====== Selected extract
Thursday, June 14, 2012

Fountain Pen Review: Lamy Safari 2012 Limited Edition Green


When I started using fountain pens in 2007, I was like any other newbie. I hoarded. I had no clear idea of what I really want and got pens I could just easily get. Lately, though, I decided to focus on pens that work well for me, rather than settle on what I just like. I let go of some pens, and now maintain a few sets that include my Lamy Safari fountain pens. I have 14 Lamy fountain pens as of this writing, and my most recent is the 2012 limited edition Green Safari.

Green is Lamy Safari’s 2012 limited edition color and is available as ballpoint, rollerball, or fountain pen. Lamy's authorized distributor in the Philippines, Times Trading, through the kindness of Charlene Ngo, sent me a fountain pen to review. When the pen was delivered to my office on a Monday morning, a lot of people were in awe of this  vibrant, lovely pen.

The Green Lamy Safari fountain pen comes in a self-covered plastic box. You push the sides away from each other and the pen inside the box is shown, held securely in place by a plastic clamp. This box is so Lamy, don’t you think? It is simple, with Lamy’s logo as its only embellishment, but very functional. I like the plastic clamp because while it holds the pen in place, it does not scratch it at all.
============
Task instructions »
**A)** Retype the passage of the pen review from "Thursday, June 14, 2012" up to and including "edition Green Safari.", character for character.
**B)** According to the pen review, how many Lamy fountain pens did the writer own at the time of writing?
**C)** Pick up the Lamy Safari pen review after its final sentence and keep writing.
====== Raw data
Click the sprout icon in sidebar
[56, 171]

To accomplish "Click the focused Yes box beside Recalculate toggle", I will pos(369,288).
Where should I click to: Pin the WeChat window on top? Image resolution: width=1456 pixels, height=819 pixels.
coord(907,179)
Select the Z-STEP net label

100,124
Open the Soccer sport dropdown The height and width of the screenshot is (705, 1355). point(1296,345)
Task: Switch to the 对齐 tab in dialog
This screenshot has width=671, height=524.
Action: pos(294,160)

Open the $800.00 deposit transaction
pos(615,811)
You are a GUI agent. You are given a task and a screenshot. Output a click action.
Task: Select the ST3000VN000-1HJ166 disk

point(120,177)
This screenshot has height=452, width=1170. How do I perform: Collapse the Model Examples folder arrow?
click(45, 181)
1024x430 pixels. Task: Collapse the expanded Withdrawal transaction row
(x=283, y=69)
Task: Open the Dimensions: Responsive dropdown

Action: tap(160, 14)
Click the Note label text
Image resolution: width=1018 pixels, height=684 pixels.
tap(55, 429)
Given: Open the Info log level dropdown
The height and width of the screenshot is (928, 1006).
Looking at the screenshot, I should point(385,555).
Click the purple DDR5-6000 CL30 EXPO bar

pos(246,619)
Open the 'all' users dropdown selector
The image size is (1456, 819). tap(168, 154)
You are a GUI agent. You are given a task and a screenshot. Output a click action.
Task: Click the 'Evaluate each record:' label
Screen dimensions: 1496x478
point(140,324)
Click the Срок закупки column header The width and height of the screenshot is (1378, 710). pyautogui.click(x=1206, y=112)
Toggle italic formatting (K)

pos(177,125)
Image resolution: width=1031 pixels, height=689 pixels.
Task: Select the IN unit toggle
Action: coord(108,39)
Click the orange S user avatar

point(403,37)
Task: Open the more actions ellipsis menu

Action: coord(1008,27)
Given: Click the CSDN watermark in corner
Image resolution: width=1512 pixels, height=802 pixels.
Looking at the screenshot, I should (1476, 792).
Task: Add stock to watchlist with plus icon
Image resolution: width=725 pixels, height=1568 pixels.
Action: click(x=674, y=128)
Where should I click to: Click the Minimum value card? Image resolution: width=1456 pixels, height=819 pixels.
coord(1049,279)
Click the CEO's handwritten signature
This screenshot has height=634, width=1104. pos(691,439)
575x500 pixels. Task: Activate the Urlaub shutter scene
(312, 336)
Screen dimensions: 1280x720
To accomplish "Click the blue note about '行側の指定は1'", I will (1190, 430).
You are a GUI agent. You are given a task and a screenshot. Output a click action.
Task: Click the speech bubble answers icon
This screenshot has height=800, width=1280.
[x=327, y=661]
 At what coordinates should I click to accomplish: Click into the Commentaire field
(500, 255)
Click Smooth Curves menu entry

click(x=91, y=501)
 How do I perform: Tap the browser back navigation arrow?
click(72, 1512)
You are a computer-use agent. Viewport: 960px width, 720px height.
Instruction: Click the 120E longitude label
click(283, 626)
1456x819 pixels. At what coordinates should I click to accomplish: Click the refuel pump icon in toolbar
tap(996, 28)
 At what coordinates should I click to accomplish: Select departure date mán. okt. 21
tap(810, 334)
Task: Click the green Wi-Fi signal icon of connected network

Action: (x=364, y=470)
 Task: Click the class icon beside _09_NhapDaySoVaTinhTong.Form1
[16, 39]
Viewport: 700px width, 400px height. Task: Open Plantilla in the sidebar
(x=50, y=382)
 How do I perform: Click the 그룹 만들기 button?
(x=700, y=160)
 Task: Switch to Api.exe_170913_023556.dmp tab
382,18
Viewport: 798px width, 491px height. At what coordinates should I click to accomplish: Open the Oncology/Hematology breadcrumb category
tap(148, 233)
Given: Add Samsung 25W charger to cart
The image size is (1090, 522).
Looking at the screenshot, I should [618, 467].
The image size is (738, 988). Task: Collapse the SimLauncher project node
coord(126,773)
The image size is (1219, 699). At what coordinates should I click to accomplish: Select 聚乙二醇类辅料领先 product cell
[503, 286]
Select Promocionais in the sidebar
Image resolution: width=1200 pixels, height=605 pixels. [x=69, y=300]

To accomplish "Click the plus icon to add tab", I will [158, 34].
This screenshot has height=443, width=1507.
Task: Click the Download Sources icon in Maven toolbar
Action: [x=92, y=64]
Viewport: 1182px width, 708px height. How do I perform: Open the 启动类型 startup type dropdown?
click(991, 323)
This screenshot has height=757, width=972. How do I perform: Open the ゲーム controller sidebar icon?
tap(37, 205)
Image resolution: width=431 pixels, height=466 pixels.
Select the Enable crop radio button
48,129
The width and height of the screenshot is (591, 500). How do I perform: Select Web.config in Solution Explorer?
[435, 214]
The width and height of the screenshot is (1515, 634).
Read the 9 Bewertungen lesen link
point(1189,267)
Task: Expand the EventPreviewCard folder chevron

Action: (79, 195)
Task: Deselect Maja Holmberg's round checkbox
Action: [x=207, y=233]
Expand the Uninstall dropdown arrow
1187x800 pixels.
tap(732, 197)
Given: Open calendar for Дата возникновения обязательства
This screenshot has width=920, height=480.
============
Answers given »
**A)**
Thursday, June 14, 2012

Fountain Pen Review: Lamy Safari 2012 Limited Edition Green


When I started using fountain pens in 2007, I was like any other newbie. I hoarded. I had no clear idea of what I really want and got pens I could just easily get. Lately, though, I decided to focus on pens that work well for me, rather than settle on what I just like. I let go of some pens, and now maintain a few sets that include my Lamy Safari fountain pens. I have 14 Lamy fountain pens as of this writing, and my most recent is the 2012 limited edition Green Safari.

**B)** 14

**C)**
Lamy Safari pens are made from sturdy ABS plastic, a common thermoplastic widely used in a variety of products. It is also used in Lego blocks and the inner walls of our refrigerators! The first Lamy Safari fountain pen, the Savannah, was introduced during the 1980 Frankfurt exhibition. It was designed by Wolfgang Fabian and the Mannheim Development Group under the direction of Prof. Bernt Spiegel. Lamy has kept the Safari in regular production since then. To read more about the Safari's history, visit Lamy's website here.


Below is the Green Safari fountain pen’s major parts: cap, section with converter, and barrel. The Green Lamy Safari fountain pen measures 5.5 inches while capped, 5 inches without the cap, and 6.5 inches when posted. It is a light weight pen, and I can use it for extended periods of writing. The cap with the oversized chrome-coated stainless steel clip is 2.5 inches long, the length from the nib to converter is 4.6 inches, while the barrel measures about 3 inches.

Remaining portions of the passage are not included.